In [6]:
from google.colab import files
uploaded = files.upload()

Saving Netflix.csv to Netflix.csv


In [52]:
import pandas as pd
import plotly.express as px
import plotly.graph_objects as go
import plotly.io as pio
pio.templates.default = "plotly_white"

netflix_data = pd.read_csv("Netflix.csv")

netflix_data.head()

Unnamed: 0,Title,Type,Genre,Release Year,Rating,Runtime (min),Country,Language,Director
0,Stranger Things,TV Show,"Drama, Fantasy",2016,TV-14,50,USA,English,The Duffer Bros
1,The Crown,TV Show,"Drama, Biography",2016,TV-MA,58,UK,English,Peter Morgan
2,The Irishman,Movie,"Crime, Drama",2019,R,209,USA,English,Martin Scorsese
3,The Witcher,TV Show,"Drama, Fantasy",2019,TV-MA,60,USA,English,Lauren Schmidt Hissrich
4,Bird Box,Movie,"Thriller, Horror",2018,R,124,USA,English,Susanne Bier


In [17]:
# Strip any unwanted spaces from column names
netflix_data.columns = netflix_data.columns.str.strip()

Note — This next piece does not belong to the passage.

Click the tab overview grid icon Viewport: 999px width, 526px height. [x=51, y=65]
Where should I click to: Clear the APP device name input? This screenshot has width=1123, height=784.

# Print the actual column names to check for typos or case sensitivity issues
print(netflix_data.columns)

# Convert 'Runtime (min)' to numeric format,
# ensuring the column name matches exactly with the printed output above
# Check if 'Runtime (min)' is in the columns, and if not, use the actual name
if 'Runtime (min)' in netflix_data.columns:
    netflix_data['Runtime (min)'] = netflix_data['Runtime (min)'].replace(',', '', regex=True).astype(float)
else:
    # If not found, find the closest match and use that instead
    closest_match = next((col for col in netflix_data.columns if 'Runtime (min)' in col), None)
    if closest_match:
        print(f"Using column '{closest_match}' instead of 'Runtime (min)'")
        netflix_data[closest_match] = netflix_data[closest_match].replace(',', '', regex=True).astype(float)
    else:
        print("Could not find a suitable column for 'Runtime (min)'")

# Display the first few rows to confirm
print(netflix_data[['Title', 'Runtime (min)']].head() if 'Runtime (min)' in netflix_data.columns else netflix_data.head())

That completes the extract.